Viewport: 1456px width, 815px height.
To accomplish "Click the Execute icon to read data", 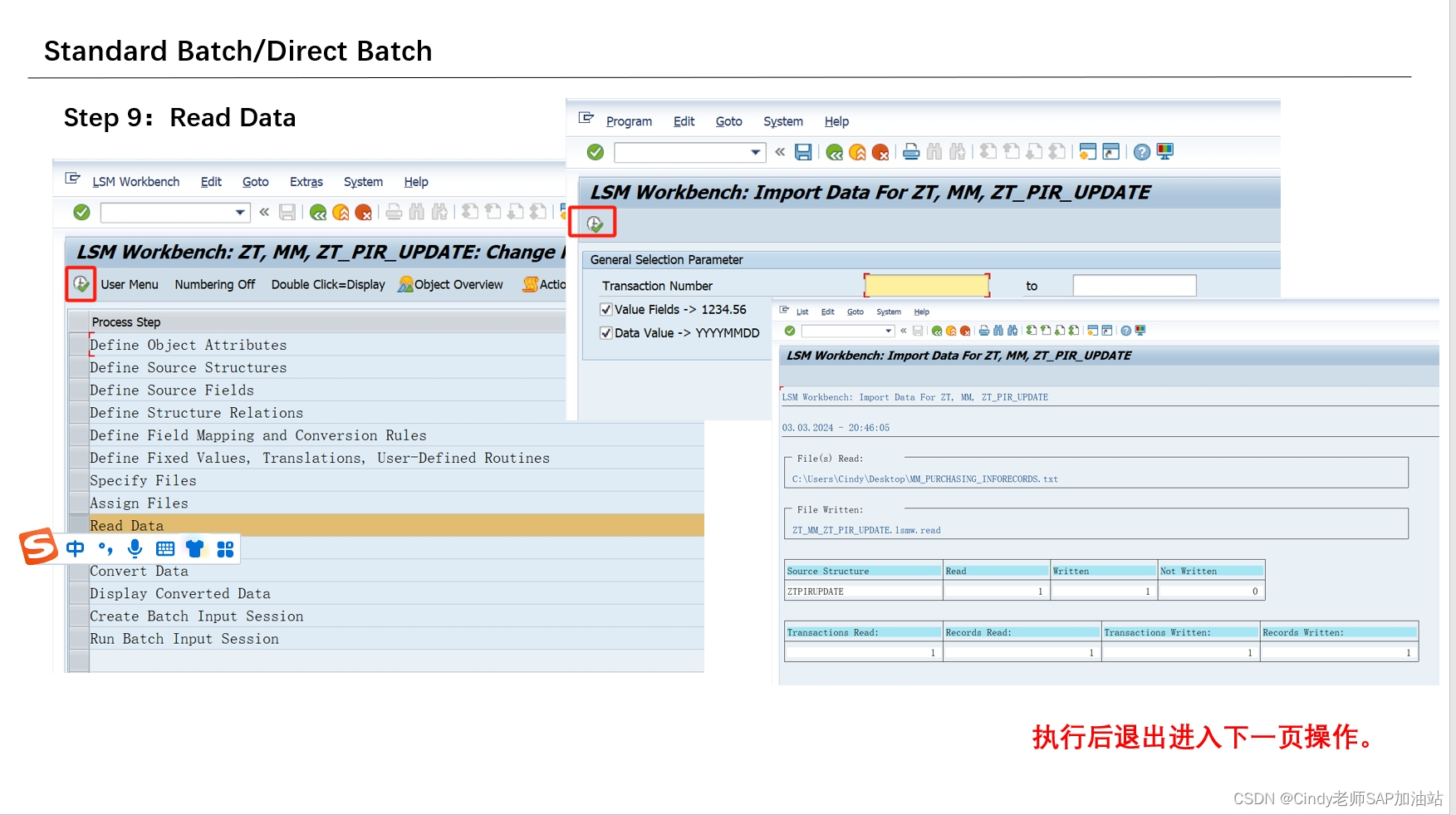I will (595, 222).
****************
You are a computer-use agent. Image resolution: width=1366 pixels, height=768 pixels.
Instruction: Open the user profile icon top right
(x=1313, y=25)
****************
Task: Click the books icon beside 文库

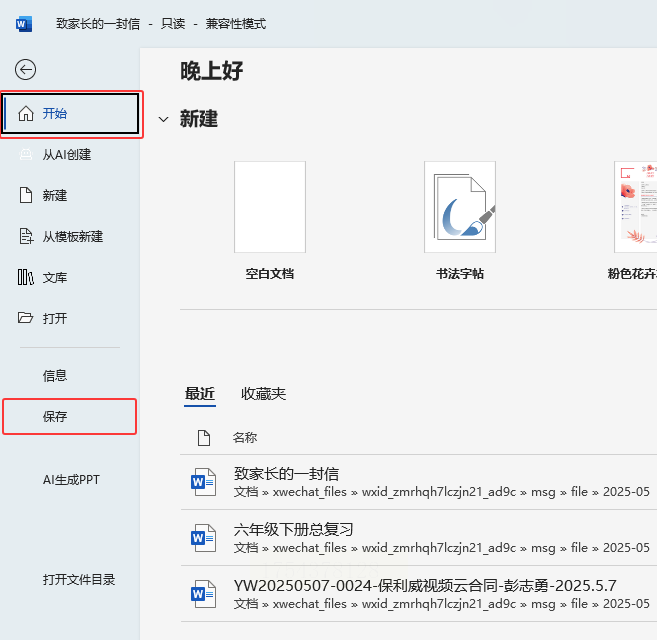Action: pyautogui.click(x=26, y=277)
****************
Please recast the item lines from the one containing "You are a computer-use" through the one containing "(x=1313, y=25)", both included, as a JSON list of strings, one string per line and no blank lines.

[
  "You are a computer-use agent. Image resolution: width=1366 pixels, height=768 pixels.",
  "Instruction: Open the user profile icon top right",
  "(x=1313, y=25)"
]